We also found no evidence that ERB use in SSc reduced the risk of SRC. While there are multiple case reports and one open labeled pilot study which suggest a treatment benefit at the time of SRC diagnosis, no previous SSc cohort studies evaluated the impact of ERB use on future SRC [20,21,22]. Our results must be interpreted with caution. The overall use of ERBs in this cohort was low, limiting the ability to determine a statistically significant benefit even if present. Given the mechanism of disease and medication, a more robust study of the potential prophylactic benefit of ERB in at risk SSc patients is warranted.

In addition, we found no evidence that MMF use in SSc was negatively associated with SRC. While MMF has demonstrated therapeutic benefit for diffuse cutaneous disease and pulmonary fibrosis in SSc, efficacy for treatment or prophylaxis of SRC has not been evaluated [23,24,25].

We hypothesized that fluticasone use in SSc may increase the incidence of SRC. Systemic corticosteroid are strongly associated with SRC risk [9]. The systemic bioavailability of fluticasone is much lower than oral steroids but still present [36]. But in our SSc cohort, fluticasone was not associated with an increased risk of SRC.

Similarly we hypothesized that NSAID use in SSc may increase the incidence of SRC. NSAIDs cause afferent arterial constriction which could further stimulate an already overactive renin-angiotensin-system to trigger SRC. NSAIDs have not been previously evaluated as a risk factor for SRC, potentially because most NSAIDs are over-the-counter medications and difficult to accurately evaluate in retrospective chart reviews. NSAIDs are accurately recorded in the military electronic medical record, because patients can receive the medications at no cost and often pick them up with other prescribed medications.

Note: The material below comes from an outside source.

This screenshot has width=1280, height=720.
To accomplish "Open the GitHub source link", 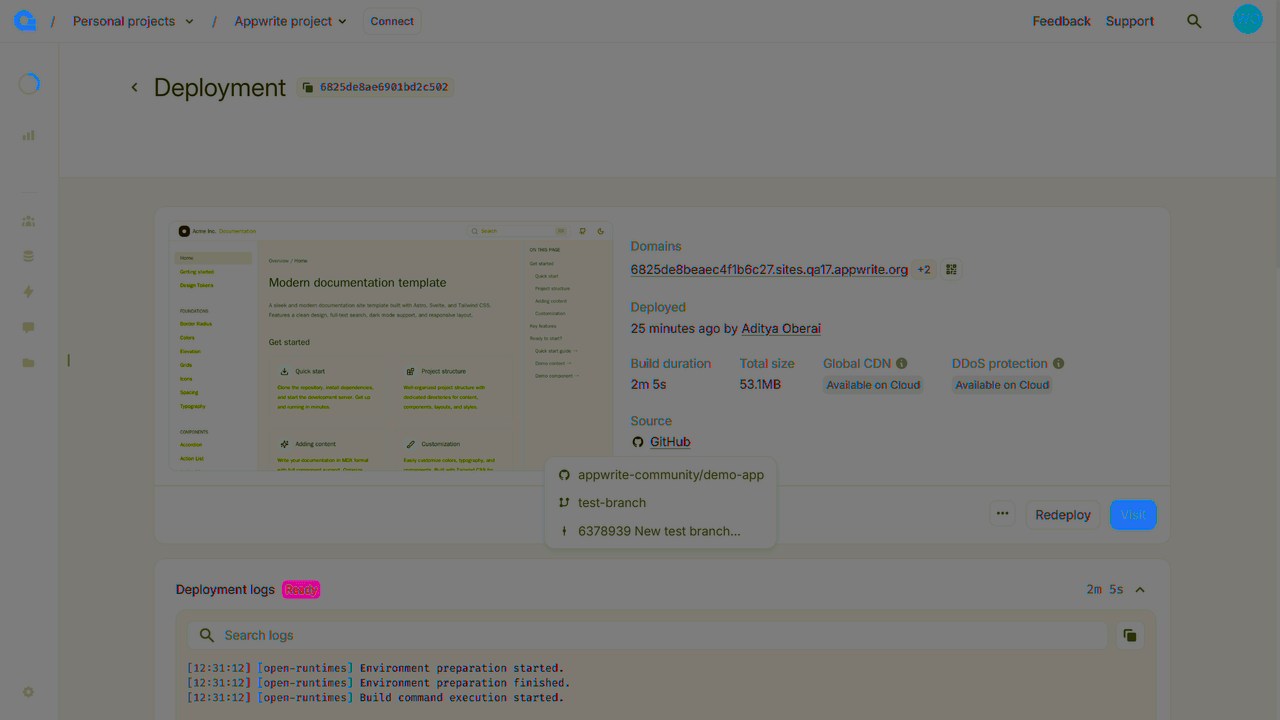I will (x=669, y=441).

While NSAID use was common in SSc there was no association with future development of SRC.

This study has limitations, many of which are inherent to a retrospective cohort study and were discussed in detail previously [5]. Notably, diagnoses were often based on subspecialty notes that often did not reliably include specific details about diagnostic studies such as diffuse capacity of the lung for carbon monoxide (DLCO), forced vital capacity (FVC), estimated pulmonary artery pressures, capillaroscopy, or modified Rodnan skin score (mRSS). More detailed information in these areas would have allowed for more nuanced data analysis. In addition, our analysis used drug classes. But, there were multiple different medications in each drug class. Though less likely, it is possible that specific medications within each drug class had unique associations with SRC. Analysis of the percent of cases with a doubling of initial dose and achievement of maximum dose was an effort to normalize for different medication types within drug class. Specifically, NSAID use may have been underestimated. Though most people get their NSIADs from military pharmacies, some could have taken over-the-counter NSAIDs that went undocumented. Similar to our previous study, proteinuria was based on urinalysis because patients rarely had proteinuria quantification recorded before SRC diagnosis. Due to limited number of study cases, we were unable to include all potential confounding variables in any individual regression model.

Conclusions

This study has potential clinical implications. Our data suggests that ACEi use in SSc is most likely a surrogate for other established SRC risk factors such as proteinuria and chronic hypertension, or evolving subclinical SRC and not a cause of SRC. SSc patients requiring dose escalations or on maximum dose ACEi should be monitored very closely for fulminant SCR. Conversely, nasal fluticasone and oral NSAIDs use in SSc appear to confer no additional risk for SRC. There was no clear prophylactic benefit of ERB in this study, but the low overall ERB use precludes definitive conclusions even on associations.